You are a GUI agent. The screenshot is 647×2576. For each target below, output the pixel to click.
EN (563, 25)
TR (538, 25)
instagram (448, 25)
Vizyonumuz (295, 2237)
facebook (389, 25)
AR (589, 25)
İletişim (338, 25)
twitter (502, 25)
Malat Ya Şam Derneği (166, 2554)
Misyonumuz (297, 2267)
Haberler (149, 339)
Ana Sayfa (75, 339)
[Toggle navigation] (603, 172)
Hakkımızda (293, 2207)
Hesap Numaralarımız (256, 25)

--

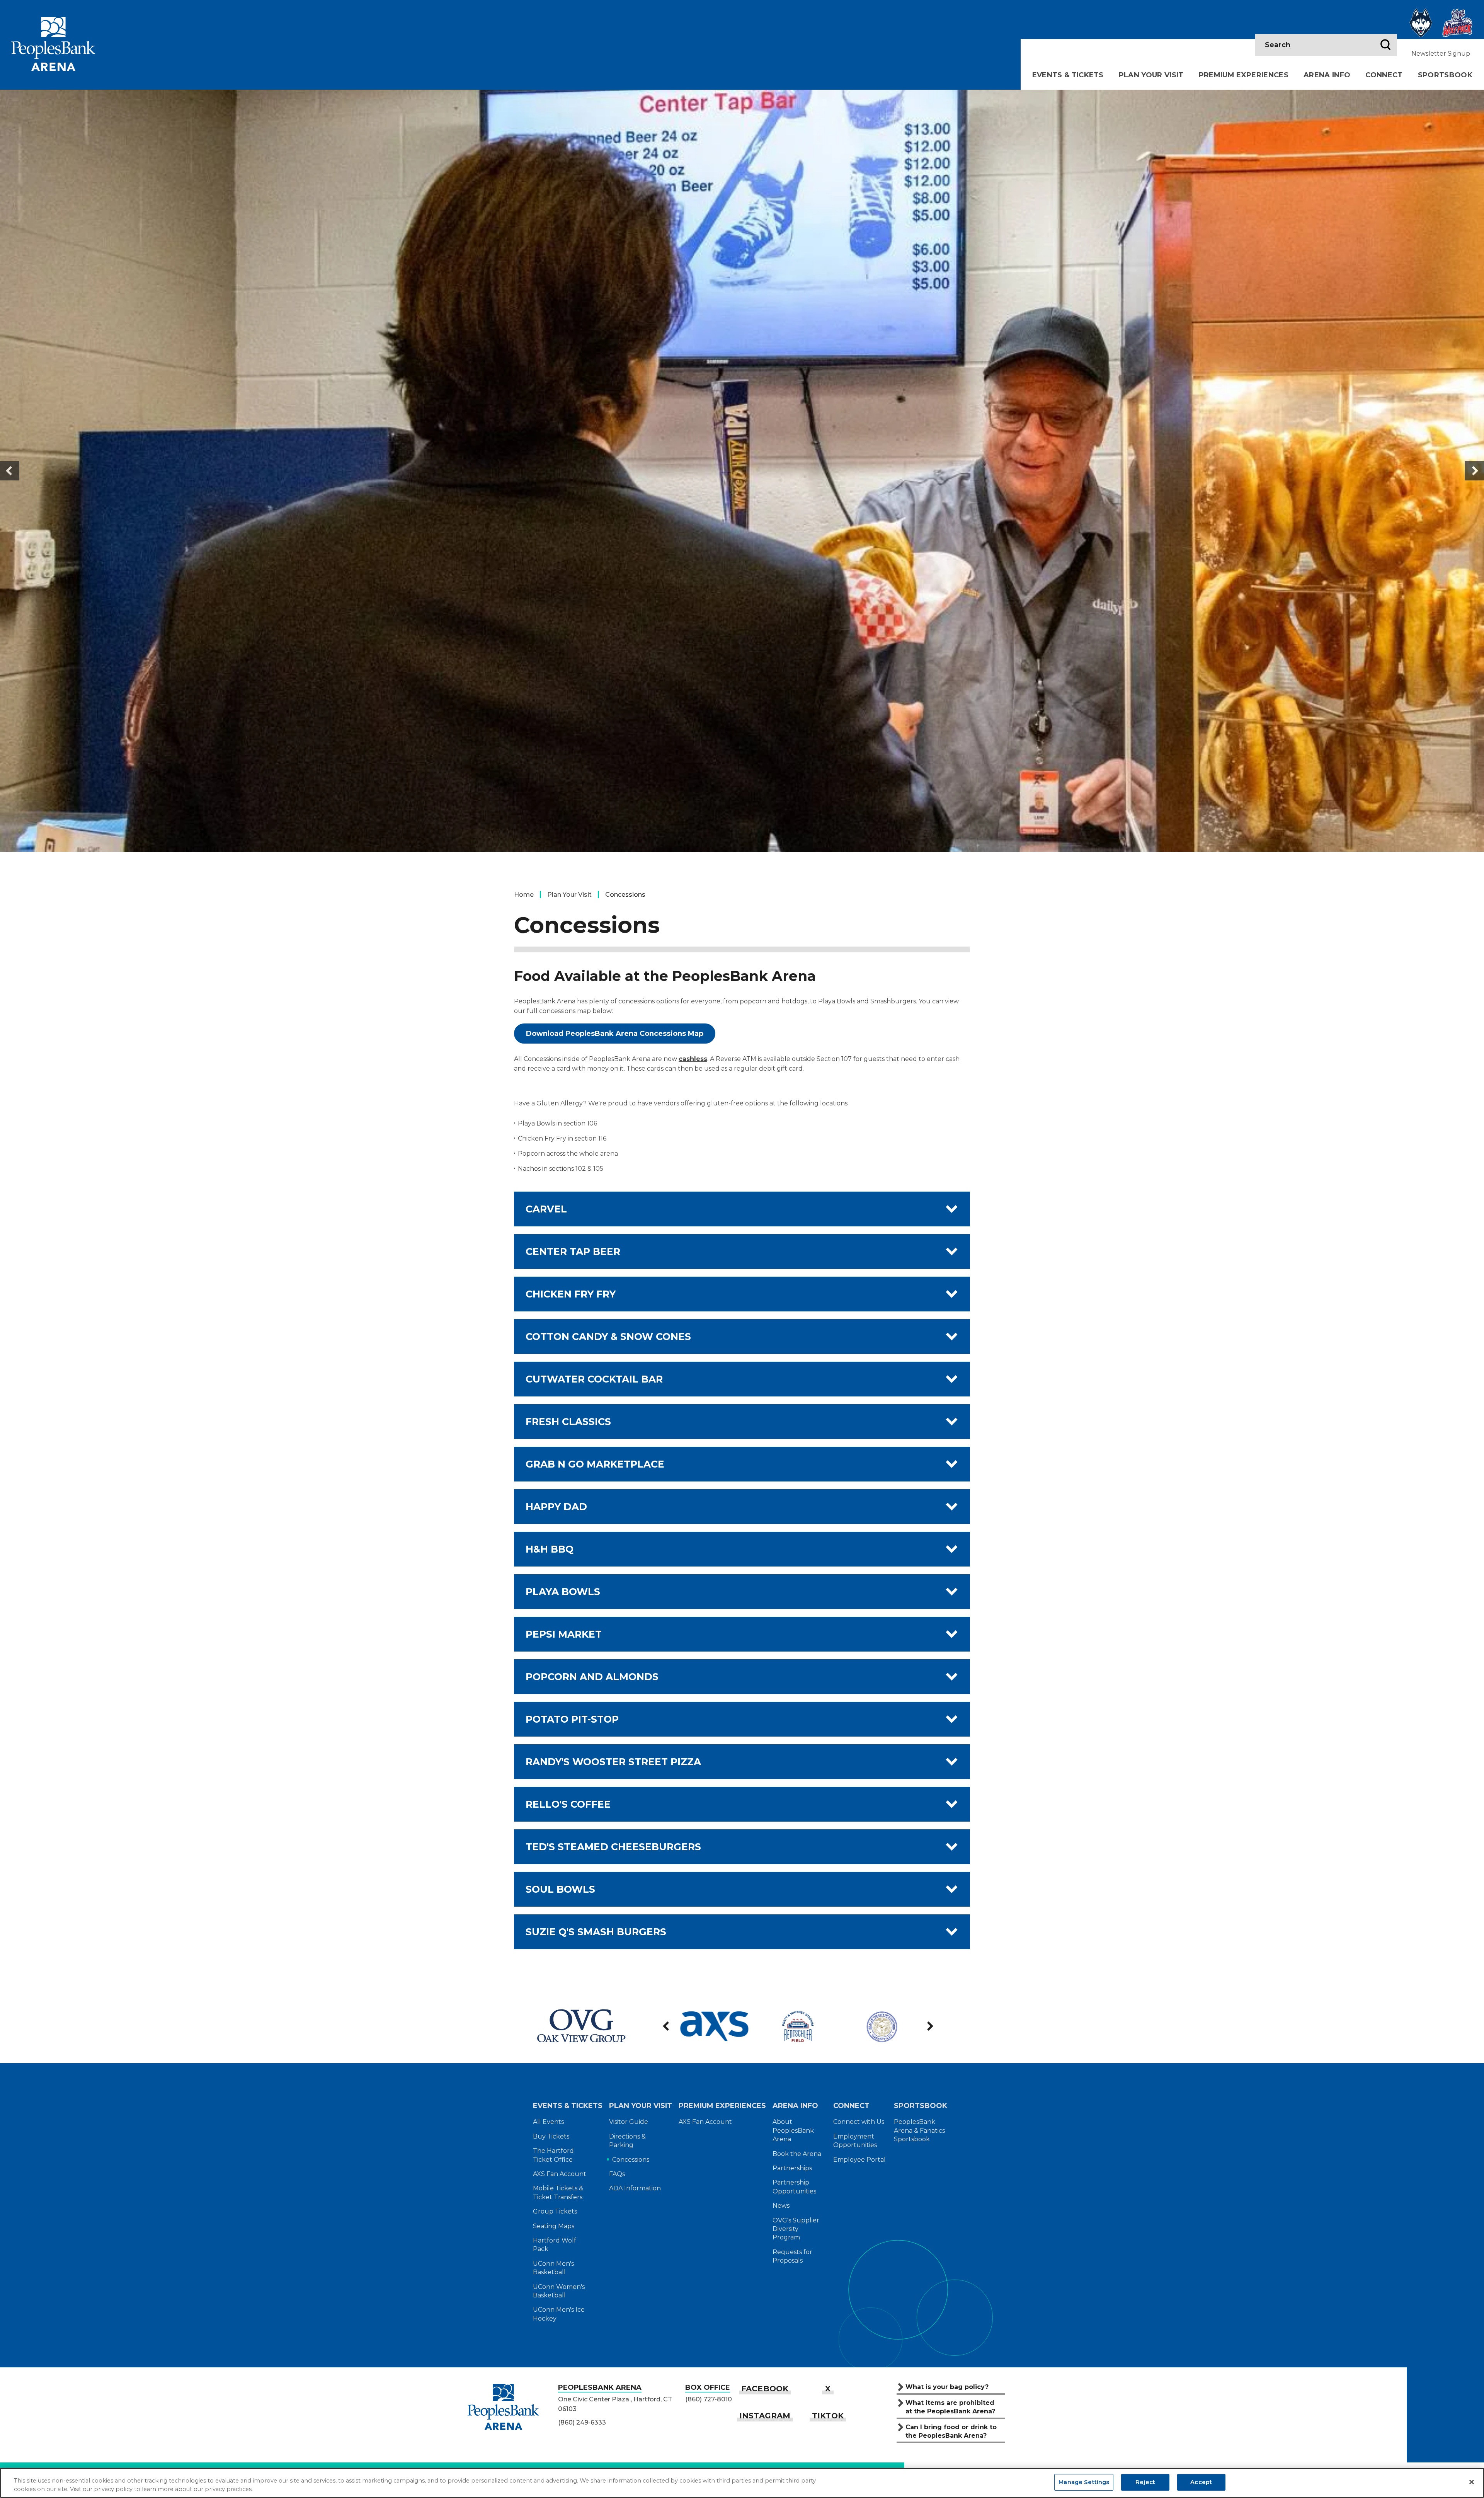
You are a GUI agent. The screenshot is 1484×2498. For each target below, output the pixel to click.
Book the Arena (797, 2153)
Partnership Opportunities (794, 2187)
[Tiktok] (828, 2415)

*About this exercise*. Repeat word for word the lines above that run from the line containing "facebook (389, 25)" through the line containing "Hesap Numaralarımız (256, 25)", both ends included, and nothing else.

*Answer space*.
facebook (389, 25)
AR (589, 25)
İletişim (338, 25)
twitter (502, 25)
Malat Ya Şam Derneği (166, 2554)
Misyonumuz (297, 2267)
Haberler (149, 339)
Ana Sayfa (75, 339)
[Toggle navigation] (603, 172)
Hakkımızda (293, 2207)
Hesap Numaralarımız (256, 25)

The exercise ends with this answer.